◆ Exercise directions: Keeping pictures out, repeat the lines of the listing below exactly, starting at its first line and finishing with the one that holds "Click bullet beside Closed-bar breakout item".

◆ Dataset records:

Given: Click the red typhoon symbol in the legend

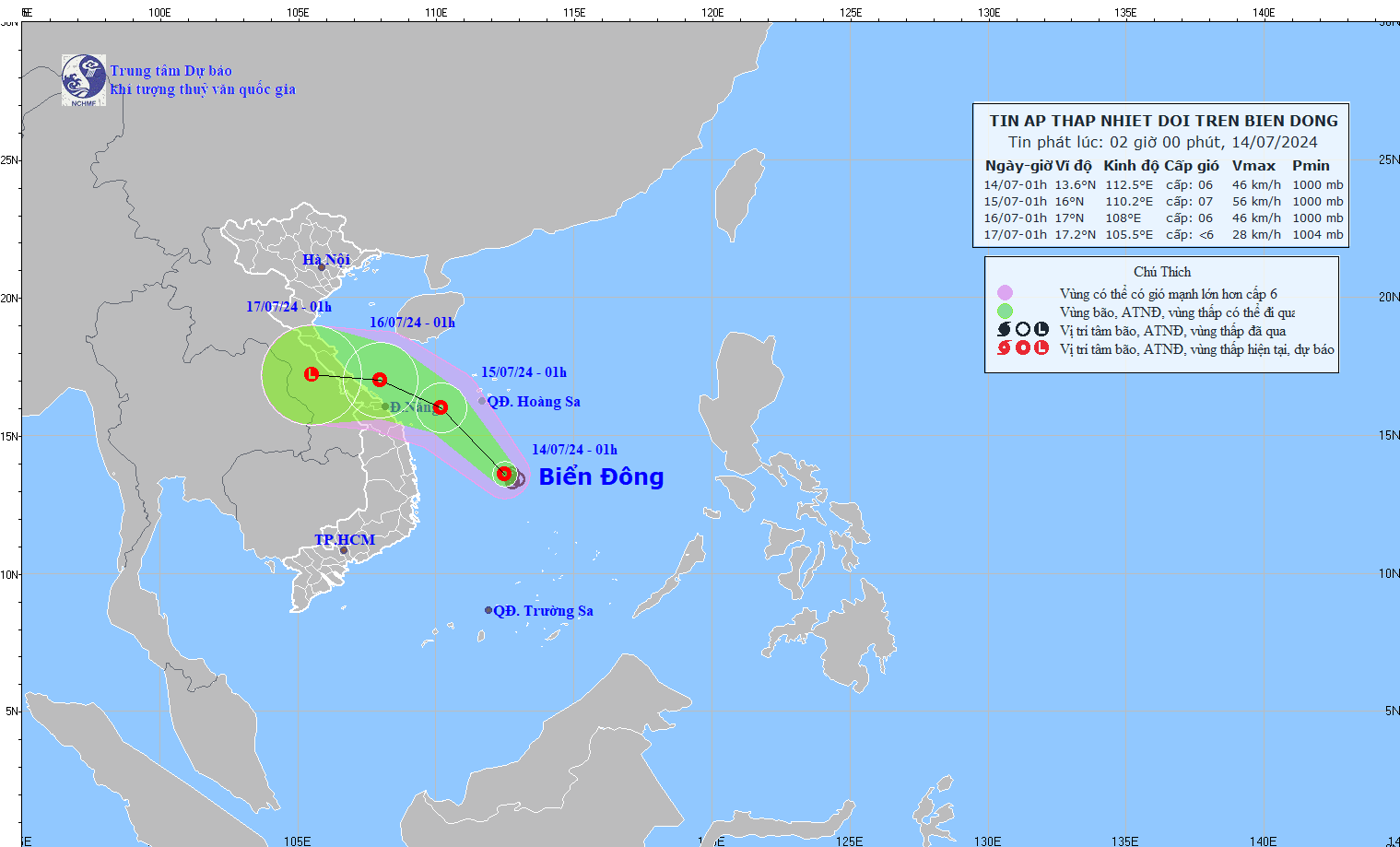Looking at the screenshot, I should pos(1002,348).
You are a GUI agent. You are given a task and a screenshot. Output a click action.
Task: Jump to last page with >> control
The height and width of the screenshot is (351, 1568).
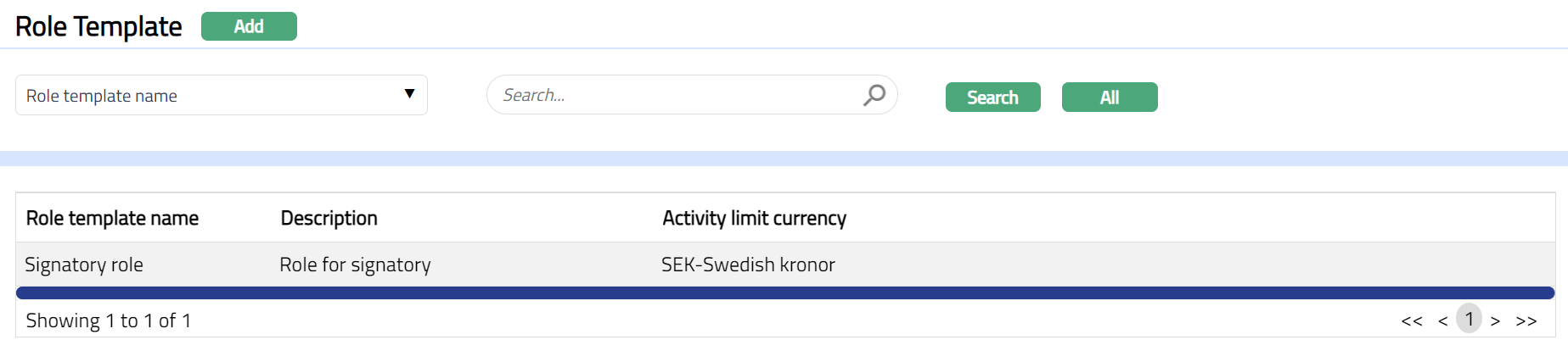click(x=1526, y=320)
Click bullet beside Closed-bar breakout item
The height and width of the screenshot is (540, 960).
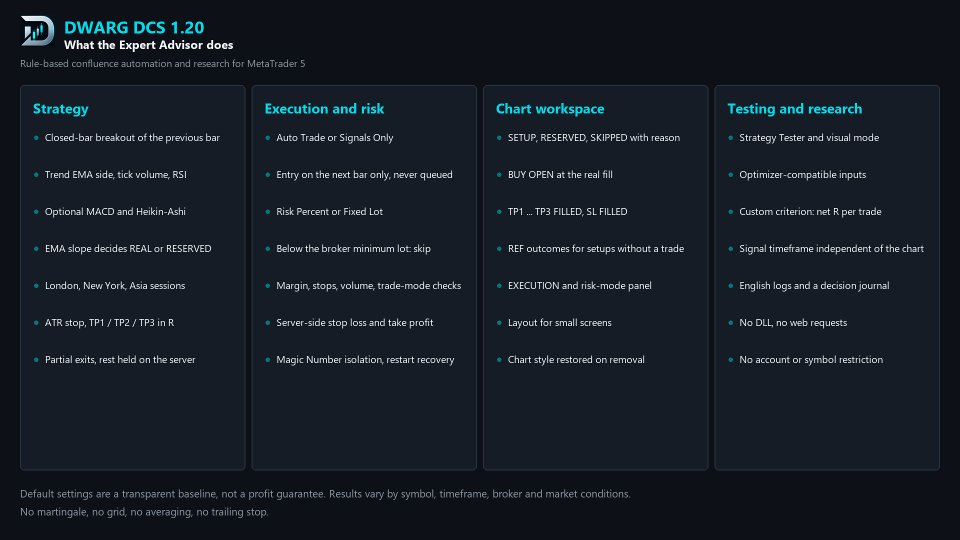point(36,138)
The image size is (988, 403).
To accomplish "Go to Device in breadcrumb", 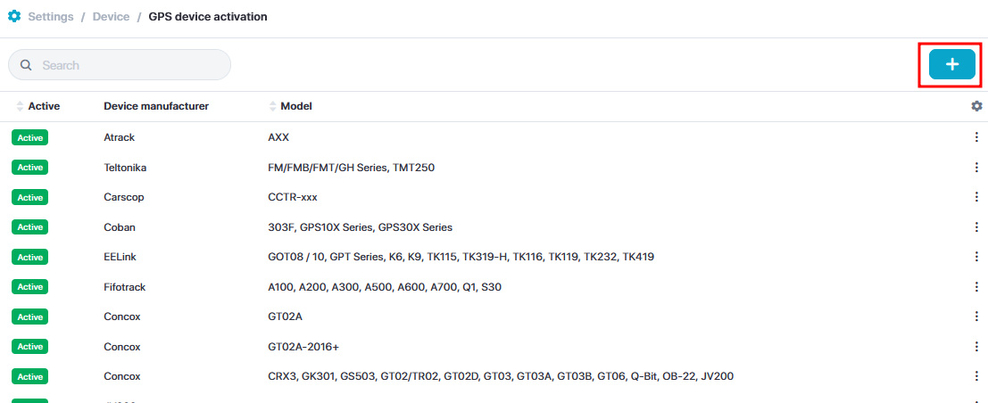I will pyautogui.click(x=111, y=17).
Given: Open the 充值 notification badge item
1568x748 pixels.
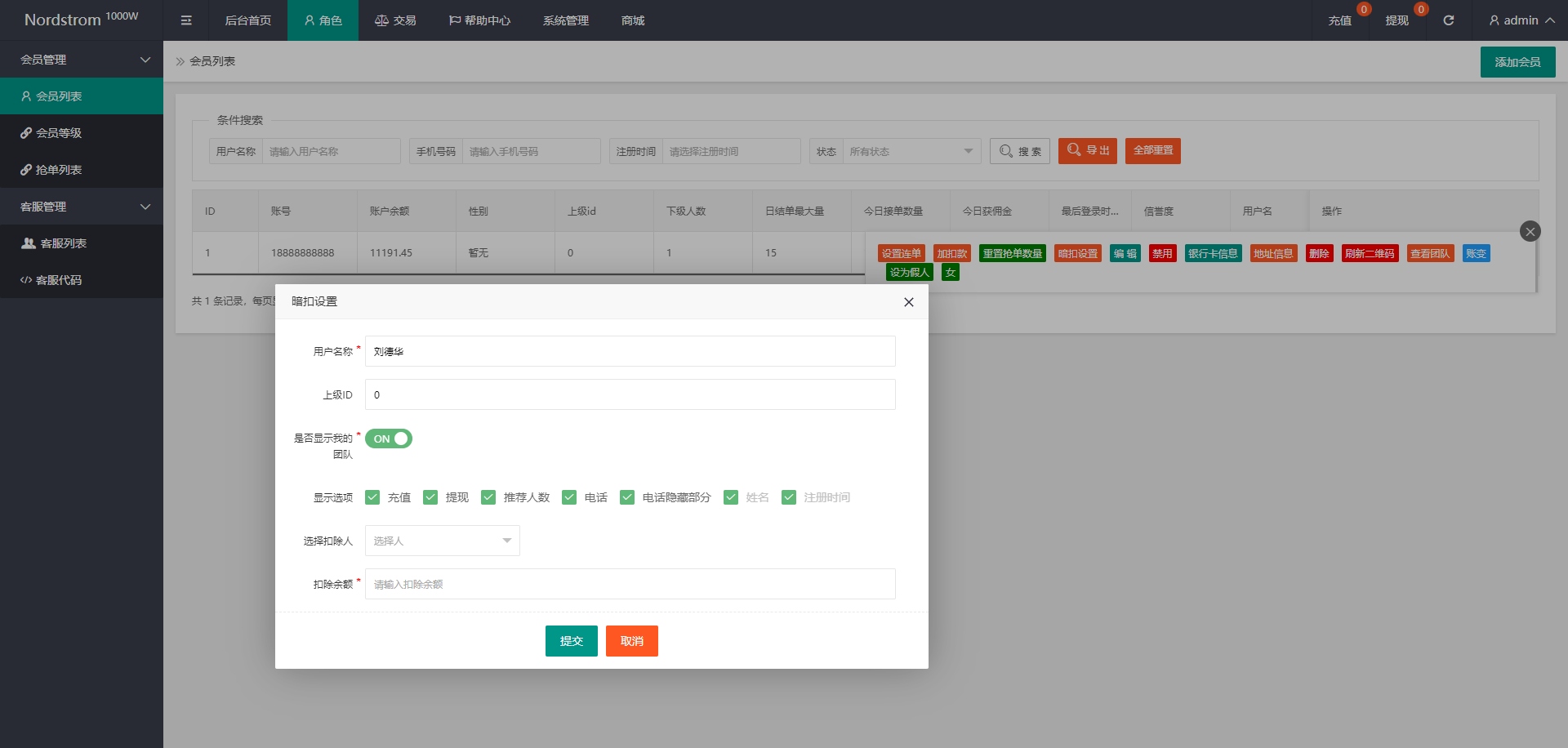Looking at the screenshot, I should (x=1339, y=20).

◆ Task result:
Given: Click the red typhoon symbol in the legend

Looking at the screenshot, I should pos(1002,348).
You are a GUI agent. You are given a task and a screenshot. Output a click action.
Task: Jump to last page with >> control
The height and width of the screenshot is (351, 1568).
click(x=1526, y=320)
Click bullet beside Closed-bar breakout item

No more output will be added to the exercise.